Set sail for murder
Thursday, May 2, 2013
A Kurt Wallander Mystery
Henning Mankell wrote The Dogs of Riga after the Soviet Union was breaking up. It was originally published in Swedish in 1992, then translated by Laurie Thompson in 2001. Like the character Kurt Wallander I know very little about Latvia, but this novel gives a grim picture of its history. In the afterword Henning Mankell writes, "The revolutionary events that took place in the Baltic countries during the last year were the basis for this novel." In the novel Wallander is a police inspector who gets drawn into a strange case when a life-raft drifts ashore on a Swedish beach with two dead men who have been murdered in it. Trying to locate where the raft has come from and what is the identity of the men is completely baffling to Inspector Wallander. Because of the currents and the various countries along the Baltic sea, its any one's guess as to which country these men have drifted from.
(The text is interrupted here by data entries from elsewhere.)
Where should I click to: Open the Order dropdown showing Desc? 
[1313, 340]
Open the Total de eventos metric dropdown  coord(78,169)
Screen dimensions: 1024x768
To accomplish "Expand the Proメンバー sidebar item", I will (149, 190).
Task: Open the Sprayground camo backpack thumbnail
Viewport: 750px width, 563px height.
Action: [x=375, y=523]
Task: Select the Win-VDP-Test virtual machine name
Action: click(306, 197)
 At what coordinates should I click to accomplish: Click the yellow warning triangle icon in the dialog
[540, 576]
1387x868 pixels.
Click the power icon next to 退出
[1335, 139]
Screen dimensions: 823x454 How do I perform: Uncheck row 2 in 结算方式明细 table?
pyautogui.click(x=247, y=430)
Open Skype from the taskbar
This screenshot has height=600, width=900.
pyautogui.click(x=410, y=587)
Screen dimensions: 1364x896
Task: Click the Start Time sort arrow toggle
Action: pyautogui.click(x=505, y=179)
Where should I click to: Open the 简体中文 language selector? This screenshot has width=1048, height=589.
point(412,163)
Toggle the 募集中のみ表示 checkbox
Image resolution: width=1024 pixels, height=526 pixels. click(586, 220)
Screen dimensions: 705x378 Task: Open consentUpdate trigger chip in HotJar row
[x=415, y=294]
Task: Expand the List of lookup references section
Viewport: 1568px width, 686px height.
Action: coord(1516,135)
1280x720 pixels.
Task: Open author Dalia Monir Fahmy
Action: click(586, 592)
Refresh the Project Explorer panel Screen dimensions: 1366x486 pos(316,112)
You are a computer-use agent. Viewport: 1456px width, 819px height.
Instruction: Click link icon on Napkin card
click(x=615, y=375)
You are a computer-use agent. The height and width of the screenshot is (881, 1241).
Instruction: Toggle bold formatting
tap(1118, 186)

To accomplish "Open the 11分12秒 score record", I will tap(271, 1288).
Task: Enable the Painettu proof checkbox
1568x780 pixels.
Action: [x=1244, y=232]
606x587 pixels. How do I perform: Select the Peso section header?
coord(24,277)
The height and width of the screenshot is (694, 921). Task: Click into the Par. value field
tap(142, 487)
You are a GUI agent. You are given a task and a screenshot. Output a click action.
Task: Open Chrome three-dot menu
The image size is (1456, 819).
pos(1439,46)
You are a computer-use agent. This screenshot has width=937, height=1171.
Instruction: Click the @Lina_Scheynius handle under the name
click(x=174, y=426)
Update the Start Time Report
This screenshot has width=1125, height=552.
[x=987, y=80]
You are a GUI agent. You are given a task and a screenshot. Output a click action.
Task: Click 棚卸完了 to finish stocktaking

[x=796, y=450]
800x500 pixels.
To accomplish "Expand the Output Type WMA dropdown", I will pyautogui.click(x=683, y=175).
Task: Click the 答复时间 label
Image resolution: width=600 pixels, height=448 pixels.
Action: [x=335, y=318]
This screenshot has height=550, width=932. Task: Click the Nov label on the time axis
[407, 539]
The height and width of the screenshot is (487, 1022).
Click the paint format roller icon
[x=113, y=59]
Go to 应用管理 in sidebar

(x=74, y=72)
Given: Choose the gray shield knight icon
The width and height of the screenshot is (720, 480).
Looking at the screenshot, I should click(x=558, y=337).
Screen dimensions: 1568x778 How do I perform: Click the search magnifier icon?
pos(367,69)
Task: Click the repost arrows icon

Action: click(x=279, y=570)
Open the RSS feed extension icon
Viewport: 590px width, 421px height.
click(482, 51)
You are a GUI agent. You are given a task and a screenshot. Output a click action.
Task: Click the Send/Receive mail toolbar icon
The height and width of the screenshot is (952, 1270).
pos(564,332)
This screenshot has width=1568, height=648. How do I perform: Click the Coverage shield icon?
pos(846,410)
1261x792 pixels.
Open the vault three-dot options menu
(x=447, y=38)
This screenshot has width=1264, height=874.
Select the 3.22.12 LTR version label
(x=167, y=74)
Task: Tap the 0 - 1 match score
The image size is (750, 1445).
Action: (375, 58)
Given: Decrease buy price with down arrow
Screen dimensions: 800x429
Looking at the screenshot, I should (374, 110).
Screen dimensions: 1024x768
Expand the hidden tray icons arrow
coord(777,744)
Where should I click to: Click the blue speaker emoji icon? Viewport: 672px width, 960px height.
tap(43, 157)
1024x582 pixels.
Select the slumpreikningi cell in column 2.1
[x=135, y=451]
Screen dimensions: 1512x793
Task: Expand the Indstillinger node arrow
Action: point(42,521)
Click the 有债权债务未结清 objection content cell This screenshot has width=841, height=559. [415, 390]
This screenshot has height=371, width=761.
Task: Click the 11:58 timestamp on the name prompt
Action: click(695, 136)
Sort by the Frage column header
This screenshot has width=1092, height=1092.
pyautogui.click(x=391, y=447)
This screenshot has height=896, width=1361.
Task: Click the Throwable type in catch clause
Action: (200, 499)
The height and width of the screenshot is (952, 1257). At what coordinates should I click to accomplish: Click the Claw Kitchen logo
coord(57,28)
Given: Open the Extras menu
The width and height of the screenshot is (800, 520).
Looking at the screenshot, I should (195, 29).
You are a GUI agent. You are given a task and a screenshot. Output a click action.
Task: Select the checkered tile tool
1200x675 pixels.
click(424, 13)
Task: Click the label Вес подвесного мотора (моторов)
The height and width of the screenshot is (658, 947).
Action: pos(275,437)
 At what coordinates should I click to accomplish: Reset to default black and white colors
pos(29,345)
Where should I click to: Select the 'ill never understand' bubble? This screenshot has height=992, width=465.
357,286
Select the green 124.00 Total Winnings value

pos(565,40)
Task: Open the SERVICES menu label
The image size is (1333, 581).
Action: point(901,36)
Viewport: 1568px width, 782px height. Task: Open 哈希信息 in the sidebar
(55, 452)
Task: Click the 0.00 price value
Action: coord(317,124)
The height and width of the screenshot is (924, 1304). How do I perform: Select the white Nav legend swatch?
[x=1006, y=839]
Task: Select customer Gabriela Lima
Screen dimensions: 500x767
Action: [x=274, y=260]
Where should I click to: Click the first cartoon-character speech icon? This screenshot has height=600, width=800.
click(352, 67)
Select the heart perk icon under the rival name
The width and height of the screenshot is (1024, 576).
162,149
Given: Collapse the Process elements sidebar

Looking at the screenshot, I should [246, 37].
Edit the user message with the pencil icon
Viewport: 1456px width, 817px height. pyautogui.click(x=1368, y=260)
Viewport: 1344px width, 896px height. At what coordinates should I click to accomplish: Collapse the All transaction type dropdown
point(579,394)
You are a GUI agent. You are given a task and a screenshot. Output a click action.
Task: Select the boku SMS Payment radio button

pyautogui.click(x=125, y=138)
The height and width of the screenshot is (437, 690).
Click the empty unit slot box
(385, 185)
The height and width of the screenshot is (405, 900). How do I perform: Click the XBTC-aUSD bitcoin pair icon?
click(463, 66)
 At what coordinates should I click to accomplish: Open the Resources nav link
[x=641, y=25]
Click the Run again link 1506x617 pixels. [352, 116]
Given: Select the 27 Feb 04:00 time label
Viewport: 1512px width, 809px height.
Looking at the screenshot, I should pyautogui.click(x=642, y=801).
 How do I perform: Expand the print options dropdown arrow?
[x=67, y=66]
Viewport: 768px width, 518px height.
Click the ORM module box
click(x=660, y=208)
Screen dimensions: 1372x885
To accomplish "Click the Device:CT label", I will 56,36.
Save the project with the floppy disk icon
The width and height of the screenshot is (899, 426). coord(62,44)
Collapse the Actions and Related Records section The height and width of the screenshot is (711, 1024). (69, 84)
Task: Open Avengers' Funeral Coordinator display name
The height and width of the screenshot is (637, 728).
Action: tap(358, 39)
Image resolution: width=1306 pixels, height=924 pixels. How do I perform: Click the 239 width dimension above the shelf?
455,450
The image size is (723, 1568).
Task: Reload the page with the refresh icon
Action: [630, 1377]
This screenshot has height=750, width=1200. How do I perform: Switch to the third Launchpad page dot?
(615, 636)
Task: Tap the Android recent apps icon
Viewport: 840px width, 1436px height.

The raft proves to be made in Yugoslavia and used by the Russians, so Interpol is notified and a police officer from Latvia is arriving to help identify the bodies. The mystery becomes more complicated and the suspense becomes greater and I am reminded of Alan Furst's novels of spy thrillers in early World War II era, only this is 1991 and the reality of the hardships is difficult to read. This is the second in the Kurt Wallander series.